Jai Padmanabhan: First, tag your resources in AWS otherwise you don't know where to look, right? And the cost explorer is only as good as, [00:23:00] You know how you tag them. So make sure that a, uh, you're using the right practices to develop, um, infrastructure code. So you're using Terraform. Make sure that tagging is one of the things that you always do, and you're then able to look by environments, You know, by.

Uh, even specific, uh, namespace specific applications, like how much is my actual usage? Uh, so that would be number one. Thereafter, it'll be the line items in your cost bill. If you have these tags, then you're able to use them in your cost explorer, or I think the, the monthly savings by service. I think it's a saved report on AWS cost explorer that you can always hit first to just see at a high level, like what are the various areas broken down by service.

You know, most likely it'll be the EC2 number because that's the, the heart of, uh, You know, where or how your applications run. And then subsequent to that would be any SQL Server usage. Uh, would, there would be any RDS there, there will be S3 EFS And so on in [00:24:00] that, in that order. Um, so I think those would be some of the, um, quick points that I would point them to.

Taylor Houck: It's, it's such a good point that you brought this up because visibility, we haven't chatted about visibility much. Your cost reporting and understanding of like. well You know your billing data and how up to date you are in your understanding of it, right? Making sure that you're consistently on track it, because things can happen so quickly and that really is phase one, right?

Really getting that solved and then you can get into optimization and you can start to think about engineering and efficiency, best practices. But without the visibility, you have no way to measure it. So I think that was a, a keen point.

Jai Padmanabhan: Yep. Yep. Absolutely.

Taylor Houck: I am, I'm wondering where your head is at as it relates to ai, both in terms of how to use AI to improve the efficiency of your FinOps practice, as well as managing the cost of AI as those costs [00:25:00] steadily start to increase within your teams. Does either of those sides, are you paying more attention to one than the other? Where's your head at in terms of this whole AI thing?
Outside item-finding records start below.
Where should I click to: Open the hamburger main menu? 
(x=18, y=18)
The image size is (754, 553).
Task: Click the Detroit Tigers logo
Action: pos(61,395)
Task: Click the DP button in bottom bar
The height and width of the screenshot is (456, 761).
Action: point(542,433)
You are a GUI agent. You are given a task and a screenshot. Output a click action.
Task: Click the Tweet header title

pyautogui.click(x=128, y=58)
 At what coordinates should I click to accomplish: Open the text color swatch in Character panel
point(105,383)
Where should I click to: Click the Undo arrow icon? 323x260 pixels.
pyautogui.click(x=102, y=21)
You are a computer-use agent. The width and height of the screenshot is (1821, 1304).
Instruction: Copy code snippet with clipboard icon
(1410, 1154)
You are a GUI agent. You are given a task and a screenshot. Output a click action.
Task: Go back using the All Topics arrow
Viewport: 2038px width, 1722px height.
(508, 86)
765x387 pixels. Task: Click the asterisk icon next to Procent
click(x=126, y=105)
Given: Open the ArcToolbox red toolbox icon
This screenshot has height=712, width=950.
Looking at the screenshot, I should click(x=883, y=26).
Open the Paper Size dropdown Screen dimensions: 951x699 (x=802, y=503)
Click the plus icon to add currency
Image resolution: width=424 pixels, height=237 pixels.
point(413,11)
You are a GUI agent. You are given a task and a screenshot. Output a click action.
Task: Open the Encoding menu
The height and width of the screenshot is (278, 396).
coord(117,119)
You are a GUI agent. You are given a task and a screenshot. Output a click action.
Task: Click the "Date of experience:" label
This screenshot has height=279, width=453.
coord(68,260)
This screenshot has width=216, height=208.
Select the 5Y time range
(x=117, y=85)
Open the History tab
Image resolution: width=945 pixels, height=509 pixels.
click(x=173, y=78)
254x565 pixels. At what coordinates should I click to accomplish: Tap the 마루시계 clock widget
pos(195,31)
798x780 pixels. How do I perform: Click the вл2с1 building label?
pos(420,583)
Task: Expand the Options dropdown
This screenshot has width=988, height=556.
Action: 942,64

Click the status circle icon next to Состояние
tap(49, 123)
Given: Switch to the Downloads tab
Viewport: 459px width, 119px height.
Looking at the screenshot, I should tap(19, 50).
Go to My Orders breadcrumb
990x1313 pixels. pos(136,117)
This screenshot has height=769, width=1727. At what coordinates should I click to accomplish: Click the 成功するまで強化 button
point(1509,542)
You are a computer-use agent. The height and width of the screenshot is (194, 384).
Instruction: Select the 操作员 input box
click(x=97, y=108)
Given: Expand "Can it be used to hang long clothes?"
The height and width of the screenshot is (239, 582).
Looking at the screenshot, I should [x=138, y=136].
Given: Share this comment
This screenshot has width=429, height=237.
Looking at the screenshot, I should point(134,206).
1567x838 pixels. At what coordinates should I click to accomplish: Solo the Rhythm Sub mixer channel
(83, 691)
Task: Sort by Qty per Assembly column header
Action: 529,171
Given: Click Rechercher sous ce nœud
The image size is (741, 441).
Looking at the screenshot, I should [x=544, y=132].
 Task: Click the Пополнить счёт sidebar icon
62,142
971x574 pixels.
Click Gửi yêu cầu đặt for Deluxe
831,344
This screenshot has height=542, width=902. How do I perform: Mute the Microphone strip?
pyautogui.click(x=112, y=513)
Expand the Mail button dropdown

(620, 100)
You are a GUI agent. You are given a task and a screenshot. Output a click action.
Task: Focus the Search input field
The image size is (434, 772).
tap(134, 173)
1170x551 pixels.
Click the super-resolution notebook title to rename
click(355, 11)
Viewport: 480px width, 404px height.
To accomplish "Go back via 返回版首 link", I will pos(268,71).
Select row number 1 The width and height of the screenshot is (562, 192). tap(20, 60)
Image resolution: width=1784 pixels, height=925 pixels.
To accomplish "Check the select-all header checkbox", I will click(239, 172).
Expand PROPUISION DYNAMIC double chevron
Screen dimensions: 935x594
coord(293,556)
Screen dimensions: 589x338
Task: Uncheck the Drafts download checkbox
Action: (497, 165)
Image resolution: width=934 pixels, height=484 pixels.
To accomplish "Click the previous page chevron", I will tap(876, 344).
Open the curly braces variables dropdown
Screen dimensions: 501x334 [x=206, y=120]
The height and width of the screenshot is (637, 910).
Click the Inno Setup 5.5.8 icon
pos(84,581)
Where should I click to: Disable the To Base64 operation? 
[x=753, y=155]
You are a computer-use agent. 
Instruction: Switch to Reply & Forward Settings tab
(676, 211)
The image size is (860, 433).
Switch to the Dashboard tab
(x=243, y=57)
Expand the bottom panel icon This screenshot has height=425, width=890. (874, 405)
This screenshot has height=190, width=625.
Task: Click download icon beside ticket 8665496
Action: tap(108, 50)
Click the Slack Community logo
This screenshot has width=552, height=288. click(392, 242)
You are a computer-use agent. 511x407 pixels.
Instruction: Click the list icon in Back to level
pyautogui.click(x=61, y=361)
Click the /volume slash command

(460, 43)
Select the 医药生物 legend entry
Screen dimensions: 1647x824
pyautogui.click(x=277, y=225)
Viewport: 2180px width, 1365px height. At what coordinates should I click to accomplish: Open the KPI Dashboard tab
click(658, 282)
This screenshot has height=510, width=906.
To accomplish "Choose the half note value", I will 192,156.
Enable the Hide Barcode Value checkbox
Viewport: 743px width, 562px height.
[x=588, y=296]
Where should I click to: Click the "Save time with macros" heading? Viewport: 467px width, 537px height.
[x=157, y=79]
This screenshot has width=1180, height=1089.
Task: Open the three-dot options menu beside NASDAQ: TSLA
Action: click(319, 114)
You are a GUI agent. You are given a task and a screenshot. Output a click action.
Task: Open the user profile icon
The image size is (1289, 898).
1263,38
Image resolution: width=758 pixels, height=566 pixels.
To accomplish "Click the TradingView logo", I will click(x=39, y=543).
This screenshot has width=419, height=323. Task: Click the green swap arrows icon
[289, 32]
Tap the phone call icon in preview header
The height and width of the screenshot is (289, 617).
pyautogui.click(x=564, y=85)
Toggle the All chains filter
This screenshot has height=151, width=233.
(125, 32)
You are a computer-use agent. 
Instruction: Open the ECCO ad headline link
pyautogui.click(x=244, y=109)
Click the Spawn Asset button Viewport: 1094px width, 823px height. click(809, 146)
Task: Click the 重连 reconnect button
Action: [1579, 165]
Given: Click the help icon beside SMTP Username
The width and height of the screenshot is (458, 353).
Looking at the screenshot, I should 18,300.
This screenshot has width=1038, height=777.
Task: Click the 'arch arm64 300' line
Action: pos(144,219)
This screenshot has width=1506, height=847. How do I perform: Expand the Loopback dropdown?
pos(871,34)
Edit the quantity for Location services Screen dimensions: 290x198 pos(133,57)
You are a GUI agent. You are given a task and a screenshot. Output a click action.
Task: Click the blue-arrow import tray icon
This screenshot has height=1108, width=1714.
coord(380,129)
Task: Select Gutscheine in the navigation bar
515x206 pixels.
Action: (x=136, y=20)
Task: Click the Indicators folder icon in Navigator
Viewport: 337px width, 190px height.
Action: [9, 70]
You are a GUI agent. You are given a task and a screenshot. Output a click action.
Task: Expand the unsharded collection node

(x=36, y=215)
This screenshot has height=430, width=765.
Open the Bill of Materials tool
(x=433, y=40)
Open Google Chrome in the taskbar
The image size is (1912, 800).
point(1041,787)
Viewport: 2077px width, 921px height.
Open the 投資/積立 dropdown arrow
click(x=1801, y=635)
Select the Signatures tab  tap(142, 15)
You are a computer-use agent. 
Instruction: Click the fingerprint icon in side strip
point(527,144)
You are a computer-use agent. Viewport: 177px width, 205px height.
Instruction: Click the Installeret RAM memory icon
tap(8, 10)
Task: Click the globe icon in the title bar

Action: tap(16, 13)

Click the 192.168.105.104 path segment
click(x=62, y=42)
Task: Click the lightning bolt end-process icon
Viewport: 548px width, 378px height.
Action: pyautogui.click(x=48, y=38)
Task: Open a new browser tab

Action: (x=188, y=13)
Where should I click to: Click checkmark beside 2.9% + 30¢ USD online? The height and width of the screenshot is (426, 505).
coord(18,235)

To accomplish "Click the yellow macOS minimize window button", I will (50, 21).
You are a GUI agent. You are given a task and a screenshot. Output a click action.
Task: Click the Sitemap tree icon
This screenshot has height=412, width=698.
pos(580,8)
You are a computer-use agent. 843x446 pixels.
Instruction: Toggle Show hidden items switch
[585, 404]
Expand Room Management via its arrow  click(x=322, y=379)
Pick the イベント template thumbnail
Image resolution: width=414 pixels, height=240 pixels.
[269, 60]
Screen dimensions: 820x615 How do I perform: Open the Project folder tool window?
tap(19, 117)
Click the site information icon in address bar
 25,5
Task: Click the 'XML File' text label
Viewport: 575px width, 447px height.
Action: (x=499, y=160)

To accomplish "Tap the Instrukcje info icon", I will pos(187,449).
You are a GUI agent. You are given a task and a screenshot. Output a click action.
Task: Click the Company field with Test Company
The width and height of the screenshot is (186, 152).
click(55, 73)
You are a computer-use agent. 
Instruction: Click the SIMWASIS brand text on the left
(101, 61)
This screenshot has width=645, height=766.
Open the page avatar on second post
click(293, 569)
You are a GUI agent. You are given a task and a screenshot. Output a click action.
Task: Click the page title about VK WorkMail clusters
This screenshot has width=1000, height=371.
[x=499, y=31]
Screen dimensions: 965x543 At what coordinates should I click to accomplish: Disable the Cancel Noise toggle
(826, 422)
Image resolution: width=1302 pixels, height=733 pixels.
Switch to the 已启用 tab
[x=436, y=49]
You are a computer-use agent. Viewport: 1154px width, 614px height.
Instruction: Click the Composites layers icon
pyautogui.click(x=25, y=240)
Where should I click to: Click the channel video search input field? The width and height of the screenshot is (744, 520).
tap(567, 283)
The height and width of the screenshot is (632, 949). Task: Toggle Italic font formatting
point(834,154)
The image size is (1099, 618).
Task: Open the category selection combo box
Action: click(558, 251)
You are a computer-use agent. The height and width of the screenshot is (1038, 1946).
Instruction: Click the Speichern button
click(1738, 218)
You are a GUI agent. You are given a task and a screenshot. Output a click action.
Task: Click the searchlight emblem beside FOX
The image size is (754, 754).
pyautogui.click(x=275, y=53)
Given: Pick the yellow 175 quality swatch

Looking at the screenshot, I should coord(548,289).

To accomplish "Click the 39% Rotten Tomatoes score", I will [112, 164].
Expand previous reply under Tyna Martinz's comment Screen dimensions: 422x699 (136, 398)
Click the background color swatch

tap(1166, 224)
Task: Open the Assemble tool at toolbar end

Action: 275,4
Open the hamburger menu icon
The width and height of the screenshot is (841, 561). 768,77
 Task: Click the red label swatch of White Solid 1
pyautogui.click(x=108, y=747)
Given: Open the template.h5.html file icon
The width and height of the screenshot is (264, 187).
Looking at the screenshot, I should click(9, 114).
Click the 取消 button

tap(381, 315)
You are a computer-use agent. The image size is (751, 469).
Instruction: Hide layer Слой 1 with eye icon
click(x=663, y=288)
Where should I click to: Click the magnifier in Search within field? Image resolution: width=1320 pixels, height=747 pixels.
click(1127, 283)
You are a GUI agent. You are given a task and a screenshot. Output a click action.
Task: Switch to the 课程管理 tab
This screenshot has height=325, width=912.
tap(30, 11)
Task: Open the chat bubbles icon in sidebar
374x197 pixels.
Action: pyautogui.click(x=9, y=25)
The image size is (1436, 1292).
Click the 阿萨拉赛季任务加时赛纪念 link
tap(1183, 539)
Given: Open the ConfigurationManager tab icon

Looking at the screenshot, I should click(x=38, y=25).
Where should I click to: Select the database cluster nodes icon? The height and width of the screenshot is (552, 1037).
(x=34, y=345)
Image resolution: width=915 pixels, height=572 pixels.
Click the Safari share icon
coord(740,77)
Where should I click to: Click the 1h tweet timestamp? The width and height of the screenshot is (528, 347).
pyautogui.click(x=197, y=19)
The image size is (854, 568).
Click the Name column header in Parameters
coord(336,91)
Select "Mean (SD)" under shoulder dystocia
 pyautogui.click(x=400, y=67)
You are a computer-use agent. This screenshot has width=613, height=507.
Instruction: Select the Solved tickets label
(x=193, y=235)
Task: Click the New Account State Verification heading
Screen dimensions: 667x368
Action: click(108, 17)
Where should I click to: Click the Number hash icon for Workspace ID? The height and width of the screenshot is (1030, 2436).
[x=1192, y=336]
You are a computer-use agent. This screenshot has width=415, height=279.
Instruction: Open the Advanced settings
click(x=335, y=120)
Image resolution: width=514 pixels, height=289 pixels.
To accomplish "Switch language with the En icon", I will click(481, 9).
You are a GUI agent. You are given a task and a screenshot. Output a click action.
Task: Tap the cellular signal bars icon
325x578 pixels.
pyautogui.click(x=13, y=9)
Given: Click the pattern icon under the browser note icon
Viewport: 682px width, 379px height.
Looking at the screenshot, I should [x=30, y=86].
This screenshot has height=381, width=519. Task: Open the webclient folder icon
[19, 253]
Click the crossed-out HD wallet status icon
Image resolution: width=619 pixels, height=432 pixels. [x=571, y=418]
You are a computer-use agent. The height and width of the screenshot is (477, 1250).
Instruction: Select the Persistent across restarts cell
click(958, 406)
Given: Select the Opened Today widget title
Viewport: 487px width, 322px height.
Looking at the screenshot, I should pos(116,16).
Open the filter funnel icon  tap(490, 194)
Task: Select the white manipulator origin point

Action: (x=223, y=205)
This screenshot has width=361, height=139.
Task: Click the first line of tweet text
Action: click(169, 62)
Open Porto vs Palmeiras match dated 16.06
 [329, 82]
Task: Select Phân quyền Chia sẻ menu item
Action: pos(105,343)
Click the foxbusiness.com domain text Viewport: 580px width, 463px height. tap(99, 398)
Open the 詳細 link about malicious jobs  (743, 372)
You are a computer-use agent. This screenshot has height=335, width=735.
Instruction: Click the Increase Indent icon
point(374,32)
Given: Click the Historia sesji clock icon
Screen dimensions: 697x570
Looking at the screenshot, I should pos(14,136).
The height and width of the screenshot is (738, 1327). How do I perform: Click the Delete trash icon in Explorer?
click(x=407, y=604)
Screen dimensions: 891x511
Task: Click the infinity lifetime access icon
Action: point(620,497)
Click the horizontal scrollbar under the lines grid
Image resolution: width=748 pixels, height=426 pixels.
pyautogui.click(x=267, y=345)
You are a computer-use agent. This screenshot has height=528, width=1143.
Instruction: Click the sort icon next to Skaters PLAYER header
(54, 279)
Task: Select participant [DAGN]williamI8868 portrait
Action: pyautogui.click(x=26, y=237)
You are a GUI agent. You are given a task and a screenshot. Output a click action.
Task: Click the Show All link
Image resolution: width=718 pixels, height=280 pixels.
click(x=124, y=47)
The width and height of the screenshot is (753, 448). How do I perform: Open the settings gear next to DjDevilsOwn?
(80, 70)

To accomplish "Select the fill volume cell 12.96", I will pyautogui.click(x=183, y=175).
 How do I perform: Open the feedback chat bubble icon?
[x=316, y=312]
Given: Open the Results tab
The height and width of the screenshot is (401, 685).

Jai Padmanabhan: Yeah, so we are measuring AI at this point from a FinOps angle. Um, I think we are using, um, open ai, uh, You know, those, those APIs of from the Azure side. So we are able to look at Azure login there and then able to look at the cost. And that is a guide in terms of how we want to proceed, how many tokens being used And so forth, right?

So there is some observability around the use of the specific, uh, LLMs in there. Um, as far as the infrastructure goes, uh, if you are hosting a foundational model, then. What is the pathway to deploy them? Is it using a cloud native service provider and again, in this case, Amazon Bedrock and use their foundation models?

Or are you better off. Provisioning GPUs and [00:26:00] then deploying your own models there. And you, you need to have CICD and, uh, you would need to have some sort of observability, uh, around the usage of that model. How efficient is it, You know, or what is the latency and the number of tokens going back and forth.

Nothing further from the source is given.